RFC 1459, IRC : The IRC Specification


2. The IRC Specification

2.1. Overview

   The protocol as described herein is for use both with server to
   server and client to server connections.  There are, however, more
   restrictions on client connections (which are considered to be
   untrustworthy) than on server connections.

2.2. Character codes

   No specific character set is specified. The protocol is based on a a
   set of codes which are composed of eight (8) bits, making up an
   octet.  Each message may be composed of any number of these octets;
   however, some octet values are used for control codes which act as
   message delimiters.

   Regardless of being an 8-bit protocol, the delimiters and keywords
   are such that protocol is mostly usable from USASCII terminal and a
   telnet connection.

   Because of IRC's scandanavian origin, the characters {}| are
   considered to be the lower case equivalents of the characters []\,
   respectively. This is a critical issue when determining the
   equivalence of two nicknames.

2.3. Messages

   Servers and clients send eachother messages which may or may not
   generate a reply.  If the message contains a valid command, as
   described in later sections, the client should expect a reply as
   specified but it is not advised to wait forever for the reply; client
   to server and server to server communication is essentially
   asynchronous in nature.

   Each IRC message may consist of up to three main parts: the prefix
   (optional), the command, and the command parameters (of which there
   may be up to 15).  The prefix, command, and all parameters are
   separated by one (or more) ASCII space character(s) (0x20).

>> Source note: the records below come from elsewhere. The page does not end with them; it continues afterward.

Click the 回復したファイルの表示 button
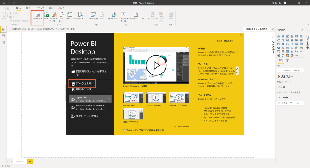tap(256, 29)
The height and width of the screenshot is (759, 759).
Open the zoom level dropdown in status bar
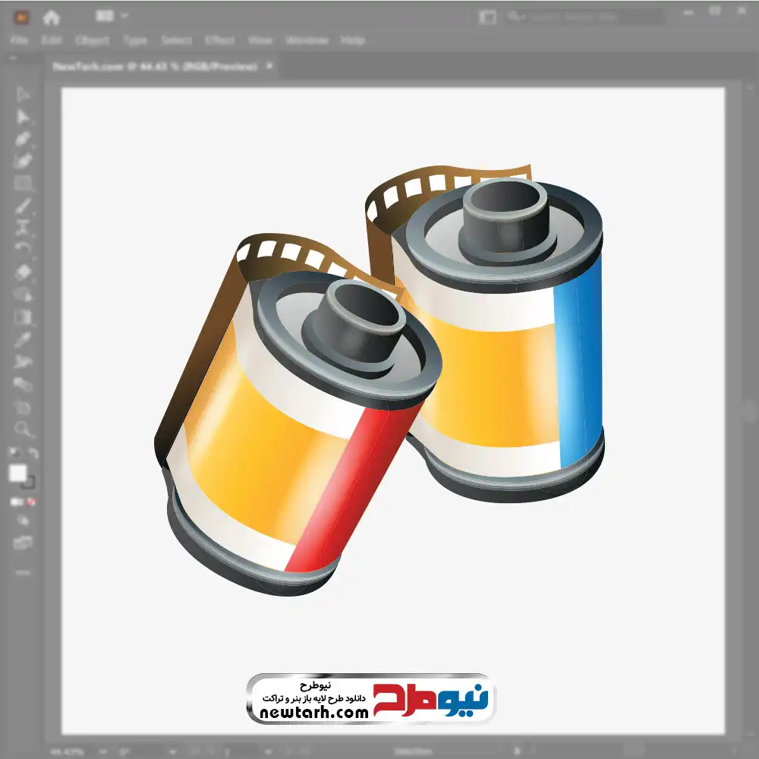pyautogui.click(x=102, y=751)
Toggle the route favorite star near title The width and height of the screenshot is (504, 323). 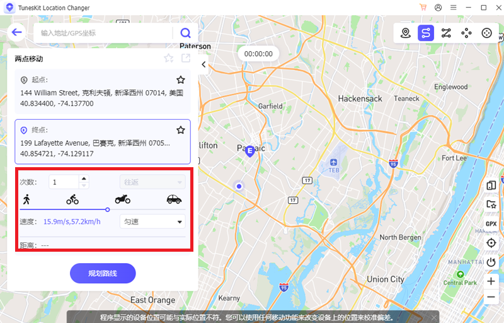[169, 58]
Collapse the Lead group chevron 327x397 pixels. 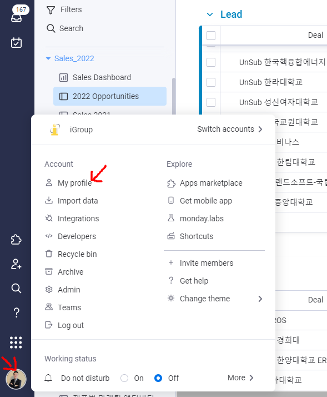click(210, 14)
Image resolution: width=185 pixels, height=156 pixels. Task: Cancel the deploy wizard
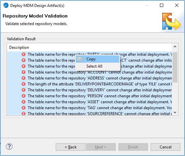coord(166,147)
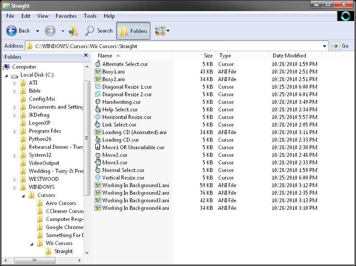The width and height of the screenshot is (356, 266).
Task: Open the Address bar dropdown list
Action: pos(324,46)
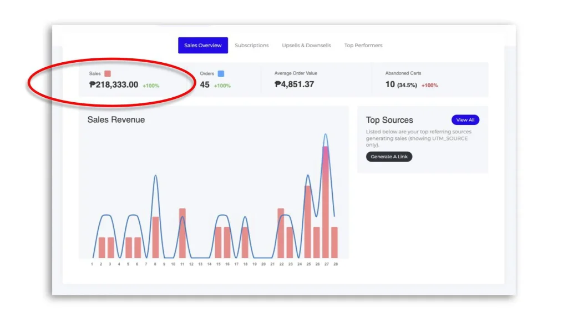Click the red Sales legend swatch
568x320 pixels.
[x=108, y=74]
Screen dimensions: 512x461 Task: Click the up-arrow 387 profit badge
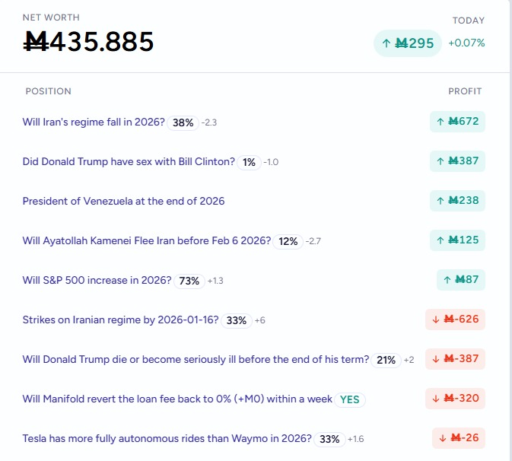[457, 161]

   The presence of a prefix is indicated with a single leading ASCII
   colon character (':', 0x3b), which must be the first character of the
   message itself.  There must be no gap (whitespace) between the colon
   and the prefix.  The prefix is used by servers to indicate the true

   origin of the message.  If the prefix is missing from the message, it
   is assumed to have originated from the connection from which it was
   received.  Clients should not use prefix when sending a message from
   themselves; if they use a prefix, the only valid prefix is the
   registered nickname associated with the client.  If the source
   identified by the prefix cannot be found from the server's internal
   database, or if the source is registered from a different link than
   from which the message arrived, the server must ignore the message
   silently.

   The command must either be a valid IRC command or a three (3) digit
   number represented in ASCII text.

   IRC messages are always lines of characters terminated with a CR-LF
   (Carriage Return - Line Feed) pair, and these messages shall not
   exceed 512 characters in length, counting all characters including
   the trailing CR-LF. Thus, there are 510 characters maximum allowed
   for the command and its parameters.  There is no provision for
   continuation message lines.  See section 7 for more details about
   current implementations.

2.3.1. Message format in 'pseudo' BNF

   The protocol messages must be extracted from the contiguous stream of
   octets.  The current solution is to designate two characters, CR and
   LF, as message separators.   Empty  messages  are  silently  ignored,
   which permits  use  of  the  sequence  CR-LF  between  messages
   without extra problems.

   The extracted message is parsed into the components <prefix>,
   <command> and list of parameters matched either by <middle> or
   <trailing> components.

   The BNF representation for this is:

<message>  ::= [':' <prefix> <SPACE> ] <command> <params> <crlf>
<prefix>   ::= <servername> | <nick> [ '!' <user> ] [ '@' <host> ]
<command>  ::= <letter> { <letter> } | <number> <number> <number>
<SPACE>    ::= ' ' { ' ' }
<params>   ::= <SPACE> [ ':' <trailing> | <middle> <params> ]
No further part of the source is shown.